父からは「お腹を冷すな」とよく言われました。同じ食事をとるにしても、お腹を温めて胃腸の働きを良くして食べると、栄養の吸収率が上がります。西洋医学にはありませんが、東洋医学ではお腹を温める「大建中湯」という漢方薬があります。診察の際も、脈診や舌診、そしてお腹を触ることもします。子どもの頃から、父の治療で患者さんの症状が劇的に改善するのを見ていたので、中学生の頃は鍼灸師になりたいと考えていました。父は東洋医学と西洋医学を組み合わせることで、より多くの人を救うことができると考え、私にその架け橋になってほしいと願っていました。その考えに共感し、医学部に進みました。

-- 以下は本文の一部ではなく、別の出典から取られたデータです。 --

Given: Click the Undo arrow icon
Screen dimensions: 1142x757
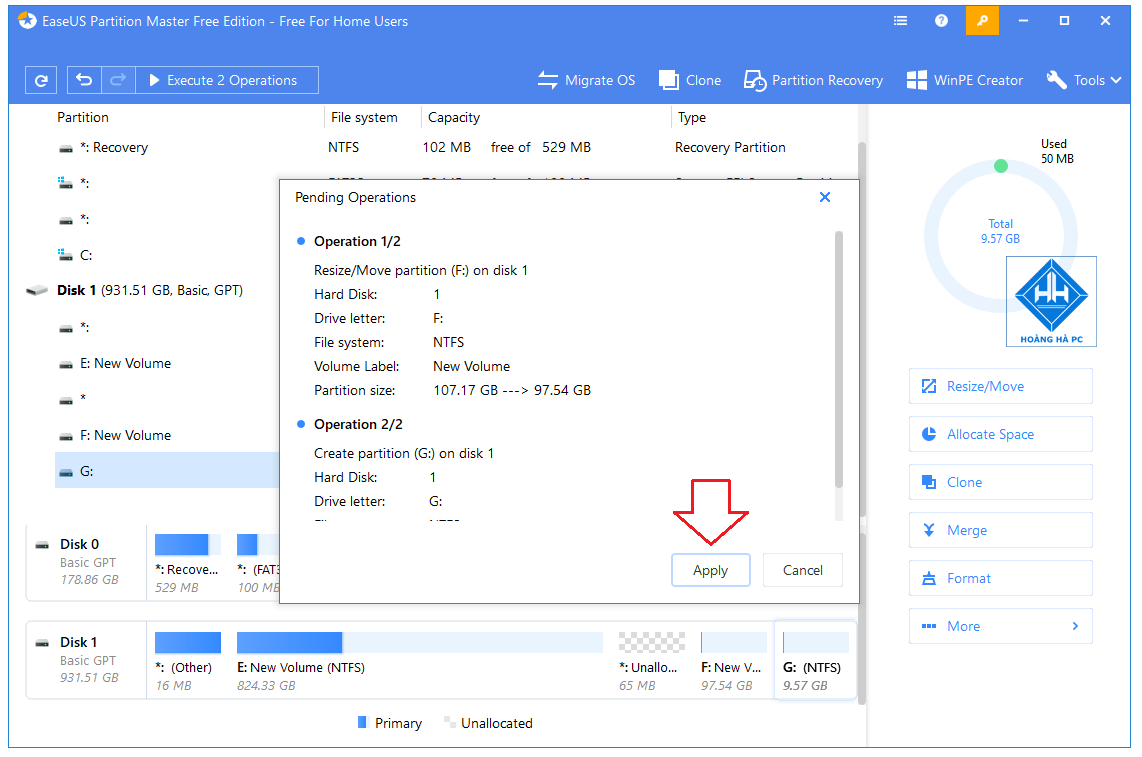Looking at the screenshot, I should pyautogui.click(x=83, y=79).
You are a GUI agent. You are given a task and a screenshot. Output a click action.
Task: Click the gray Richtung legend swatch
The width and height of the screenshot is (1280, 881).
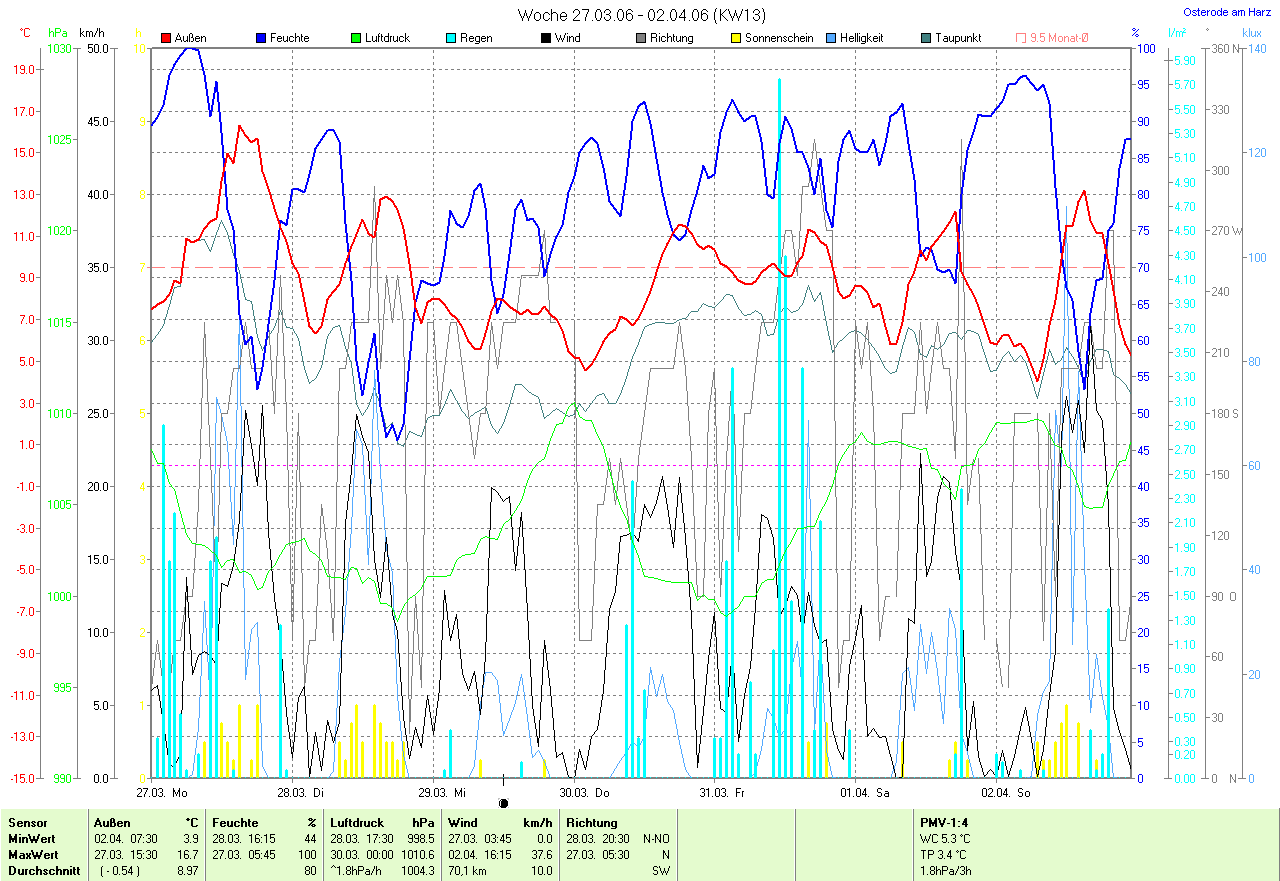[x=641, y=38]
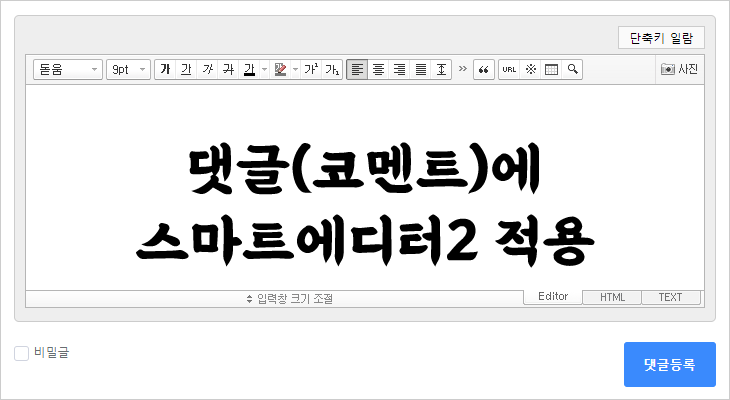Click the 입력창 크기 조절 resize bar

[x=290, y=298]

ただ、医師になるにしても、元々は東洋医学の医師になりたいと思っていたので、東洋医学が活かせる科はどこかと考えました。循環器や外科では、漢方だけで治療するのは無理です。そこで考えたのは、脳・精神・ココロというメンタルの分野ではないかと。メンタル不調の方は、心だけではなく体の不調も抱えています。東洋医学には、心と体は一体であるという「心身一如」の考え方があります。まさにこのメンタルの分野なら、東洋医学が活かせるのではないか。そう考え、精神神経科と東洋医学科に入局しました。